Monday, July 15, 2013

"Three of These Things Belong Together"


Among The Muppet Show's recurring features was a variation on the above question. The show's creators used one of two songs to introduce these segments: "One of These Things" or "Three of These Things Belong Together." As in the simple challenge shown below, the answer is obvious.



Unfortunately, as we get older we are frequently required to make distinctions between things that aren't so clear cut…distinctions of a moral or ethical nature. Because ours is an age where many of these concepts are viewed as "inoperative," decision making becomes a problem. In fact, decision making could entail charges of intolerance or of being judgemental. 

Either because of, or in spite of, parental upbringing, education, religious affiliation, or philosophical bent, the "true path" has become an intellectual absurdity and righteous decisions are largely decided by hitching on to either "the popular opinion" or the opinion of the broadcaster(s) whose views are most congenial to ours.

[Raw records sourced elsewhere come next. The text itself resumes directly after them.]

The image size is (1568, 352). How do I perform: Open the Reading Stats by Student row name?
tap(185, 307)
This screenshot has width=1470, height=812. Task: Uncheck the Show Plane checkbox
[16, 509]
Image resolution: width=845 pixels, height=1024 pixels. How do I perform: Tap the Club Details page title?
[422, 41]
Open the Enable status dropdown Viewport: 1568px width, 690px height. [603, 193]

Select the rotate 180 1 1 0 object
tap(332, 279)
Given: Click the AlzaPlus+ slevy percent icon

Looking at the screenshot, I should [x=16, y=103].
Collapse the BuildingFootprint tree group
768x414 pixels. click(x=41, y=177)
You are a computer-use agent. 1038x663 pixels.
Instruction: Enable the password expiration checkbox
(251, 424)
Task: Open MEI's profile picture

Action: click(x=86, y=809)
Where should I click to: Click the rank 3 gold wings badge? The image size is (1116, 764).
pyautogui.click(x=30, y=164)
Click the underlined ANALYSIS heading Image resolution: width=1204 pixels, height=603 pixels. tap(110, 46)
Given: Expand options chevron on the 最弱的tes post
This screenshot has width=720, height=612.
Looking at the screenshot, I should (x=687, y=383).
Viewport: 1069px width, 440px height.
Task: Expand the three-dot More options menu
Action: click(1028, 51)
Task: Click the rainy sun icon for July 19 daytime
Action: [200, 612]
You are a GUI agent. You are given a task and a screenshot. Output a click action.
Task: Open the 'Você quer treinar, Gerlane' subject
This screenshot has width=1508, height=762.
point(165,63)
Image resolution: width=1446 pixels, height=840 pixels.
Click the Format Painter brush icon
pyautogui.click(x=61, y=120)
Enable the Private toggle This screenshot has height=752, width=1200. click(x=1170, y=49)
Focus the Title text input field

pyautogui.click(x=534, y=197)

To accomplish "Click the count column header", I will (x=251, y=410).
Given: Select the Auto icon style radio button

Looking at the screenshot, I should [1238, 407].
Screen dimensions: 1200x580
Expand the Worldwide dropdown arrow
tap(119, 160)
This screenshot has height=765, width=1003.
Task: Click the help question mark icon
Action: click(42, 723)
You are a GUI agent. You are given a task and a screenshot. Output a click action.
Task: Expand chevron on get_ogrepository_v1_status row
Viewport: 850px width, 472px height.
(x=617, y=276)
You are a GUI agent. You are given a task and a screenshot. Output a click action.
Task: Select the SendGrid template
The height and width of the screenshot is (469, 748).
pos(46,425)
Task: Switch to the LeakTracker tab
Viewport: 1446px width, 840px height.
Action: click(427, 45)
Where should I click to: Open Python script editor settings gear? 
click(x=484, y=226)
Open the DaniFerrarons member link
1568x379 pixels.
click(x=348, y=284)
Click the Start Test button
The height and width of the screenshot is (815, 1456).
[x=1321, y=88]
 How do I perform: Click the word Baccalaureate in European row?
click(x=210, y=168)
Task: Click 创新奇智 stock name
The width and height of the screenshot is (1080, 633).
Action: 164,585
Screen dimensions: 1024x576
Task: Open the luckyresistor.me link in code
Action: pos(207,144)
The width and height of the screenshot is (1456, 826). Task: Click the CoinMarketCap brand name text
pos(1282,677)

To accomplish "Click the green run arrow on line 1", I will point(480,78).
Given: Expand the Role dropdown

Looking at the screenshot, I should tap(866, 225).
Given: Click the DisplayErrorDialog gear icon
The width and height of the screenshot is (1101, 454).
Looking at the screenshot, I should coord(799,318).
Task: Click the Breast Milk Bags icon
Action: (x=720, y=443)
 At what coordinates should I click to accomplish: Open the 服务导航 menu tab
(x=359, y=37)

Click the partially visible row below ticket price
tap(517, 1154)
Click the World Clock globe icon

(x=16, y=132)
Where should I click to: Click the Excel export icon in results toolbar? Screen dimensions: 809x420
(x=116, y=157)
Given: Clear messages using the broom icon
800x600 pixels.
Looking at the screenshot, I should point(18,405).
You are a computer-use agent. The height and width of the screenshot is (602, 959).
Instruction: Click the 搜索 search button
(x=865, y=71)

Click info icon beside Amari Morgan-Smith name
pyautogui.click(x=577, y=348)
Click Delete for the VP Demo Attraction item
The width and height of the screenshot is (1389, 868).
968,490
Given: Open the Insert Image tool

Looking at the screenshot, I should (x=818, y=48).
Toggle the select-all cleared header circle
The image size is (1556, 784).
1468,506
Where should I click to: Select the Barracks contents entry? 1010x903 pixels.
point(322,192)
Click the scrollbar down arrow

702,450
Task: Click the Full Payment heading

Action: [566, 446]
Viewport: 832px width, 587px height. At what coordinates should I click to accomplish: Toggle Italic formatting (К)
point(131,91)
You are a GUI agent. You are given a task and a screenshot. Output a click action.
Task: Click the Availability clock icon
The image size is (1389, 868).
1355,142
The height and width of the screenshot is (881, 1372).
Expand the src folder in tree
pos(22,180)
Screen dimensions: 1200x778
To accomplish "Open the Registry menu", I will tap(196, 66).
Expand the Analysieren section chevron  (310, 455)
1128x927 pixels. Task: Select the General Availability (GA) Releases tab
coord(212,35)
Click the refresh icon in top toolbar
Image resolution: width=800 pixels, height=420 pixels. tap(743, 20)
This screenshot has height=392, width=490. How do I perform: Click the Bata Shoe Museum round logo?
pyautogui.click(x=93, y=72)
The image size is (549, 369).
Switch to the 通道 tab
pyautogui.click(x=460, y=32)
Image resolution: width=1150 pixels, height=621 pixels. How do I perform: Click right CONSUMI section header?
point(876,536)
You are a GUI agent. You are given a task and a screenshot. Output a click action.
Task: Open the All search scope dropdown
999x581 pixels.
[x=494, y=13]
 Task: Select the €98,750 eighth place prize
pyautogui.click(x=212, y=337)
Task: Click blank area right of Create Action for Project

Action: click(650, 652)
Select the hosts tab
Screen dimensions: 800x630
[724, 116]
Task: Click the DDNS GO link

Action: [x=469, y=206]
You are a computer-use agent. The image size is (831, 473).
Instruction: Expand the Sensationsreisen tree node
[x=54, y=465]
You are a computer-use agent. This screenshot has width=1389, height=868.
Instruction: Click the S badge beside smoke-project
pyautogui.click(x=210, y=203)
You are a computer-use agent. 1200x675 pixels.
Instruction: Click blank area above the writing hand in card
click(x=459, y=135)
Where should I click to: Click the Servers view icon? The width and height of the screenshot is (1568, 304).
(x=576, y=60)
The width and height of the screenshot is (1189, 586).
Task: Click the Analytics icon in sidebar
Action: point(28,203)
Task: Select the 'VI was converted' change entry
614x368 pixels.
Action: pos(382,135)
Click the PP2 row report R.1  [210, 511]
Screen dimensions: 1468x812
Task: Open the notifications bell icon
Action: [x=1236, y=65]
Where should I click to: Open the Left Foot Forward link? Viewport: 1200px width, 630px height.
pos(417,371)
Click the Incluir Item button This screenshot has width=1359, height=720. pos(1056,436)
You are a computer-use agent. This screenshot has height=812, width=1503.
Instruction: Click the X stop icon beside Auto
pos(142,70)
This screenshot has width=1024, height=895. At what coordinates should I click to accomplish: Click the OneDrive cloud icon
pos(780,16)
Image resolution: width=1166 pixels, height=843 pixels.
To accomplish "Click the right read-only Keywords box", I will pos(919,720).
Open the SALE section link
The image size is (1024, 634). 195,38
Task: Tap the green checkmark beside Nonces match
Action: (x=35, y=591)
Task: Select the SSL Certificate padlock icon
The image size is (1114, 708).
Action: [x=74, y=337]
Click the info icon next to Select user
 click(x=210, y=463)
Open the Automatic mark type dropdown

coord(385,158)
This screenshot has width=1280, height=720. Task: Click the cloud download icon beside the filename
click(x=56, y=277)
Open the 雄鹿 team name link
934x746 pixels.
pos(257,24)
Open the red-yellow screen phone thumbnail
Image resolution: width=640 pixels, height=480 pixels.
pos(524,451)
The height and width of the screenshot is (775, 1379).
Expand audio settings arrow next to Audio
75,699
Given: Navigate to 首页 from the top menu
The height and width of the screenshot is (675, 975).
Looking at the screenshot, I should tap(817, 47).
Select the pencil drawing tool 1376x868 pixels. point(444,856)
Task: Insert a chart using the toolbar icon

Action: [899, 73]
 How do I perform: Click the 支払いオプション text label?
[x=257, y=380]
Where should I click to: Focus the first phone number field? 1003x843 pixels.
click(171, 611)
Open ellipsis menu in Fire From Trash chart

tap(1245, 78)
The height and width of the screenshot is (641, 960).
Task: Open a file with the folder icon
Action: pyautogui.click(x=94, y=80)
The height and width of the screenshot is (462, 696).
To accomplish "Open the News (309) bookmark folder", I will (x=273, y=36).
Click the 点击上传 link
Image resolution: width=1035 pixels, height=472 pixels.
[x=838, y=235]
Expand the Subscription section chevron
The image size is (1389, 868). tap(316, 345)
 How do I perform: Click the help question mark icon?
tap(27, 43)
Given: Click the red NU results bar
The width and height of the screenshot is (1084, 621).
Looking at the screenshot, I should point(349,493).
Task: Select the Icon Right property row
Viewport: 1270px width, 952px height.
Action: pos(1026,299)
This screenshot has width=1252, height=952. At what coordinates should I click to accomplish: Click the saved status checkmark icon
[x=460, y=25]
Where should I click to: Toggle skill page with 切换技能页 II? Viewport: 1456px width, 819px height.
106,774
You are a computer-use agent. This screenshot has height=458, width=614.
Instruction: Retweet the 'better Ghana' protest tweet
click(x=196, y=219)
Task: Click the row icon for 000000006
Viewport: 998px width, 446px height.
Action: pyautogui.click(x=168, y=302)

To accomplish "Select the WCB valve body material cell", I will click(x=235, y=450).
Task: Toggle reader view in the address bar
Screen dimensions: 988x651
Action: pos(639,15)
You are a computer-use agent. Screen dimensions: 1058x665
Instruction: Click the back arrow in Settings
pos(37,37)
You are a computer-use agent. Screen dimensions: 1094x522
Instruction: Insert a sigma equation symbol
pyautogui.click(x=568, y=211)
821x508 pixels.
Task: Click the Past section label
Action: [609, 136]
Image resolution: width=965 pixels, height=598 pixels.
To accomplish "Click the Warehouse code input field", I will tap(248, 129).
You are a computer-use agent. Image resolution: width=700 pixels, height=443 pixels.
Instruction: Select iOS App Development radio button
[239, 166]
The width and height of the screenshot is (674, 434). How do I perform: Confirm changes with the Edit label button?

Despite a divided polity, decisions must be made and, perhaps, if we look at decision makers who shaped history, and, in a break from conformity, get a glimpse of the "right road."

Gandhi


Martin Luther King, Jr.


Edward Snowden


Socrates

In the selections shown here, "Three of These Things Belong Together" - which one doesn't?














Socrates aggravated the leaders of Athens through "impiety" (refusing to honor the gods of the day) and by espousing "the view that it is not majority opinion that yields correct policy, but rather genuine knowledge and professional competence, which is possessed by only a few." Citizens of Athens, chosen by lot, convicted him and sentenced him to death. But in accordance to his philosophy of obedience to law, he refused and drank the hemlock.



In Socrates case, there were strong views on both sides as his conviction passed by about 30 votes (there could be several hundred on an Athens jury) and few seemed convinced that he would actually be put to death. (It was not uncommon for prisoners in similar situations to "escape"  - helped by financially well off friends like Crito...many felt that would occur.)  But in accordance with his philosophy of obedience to law, he refused and drank the hemlock.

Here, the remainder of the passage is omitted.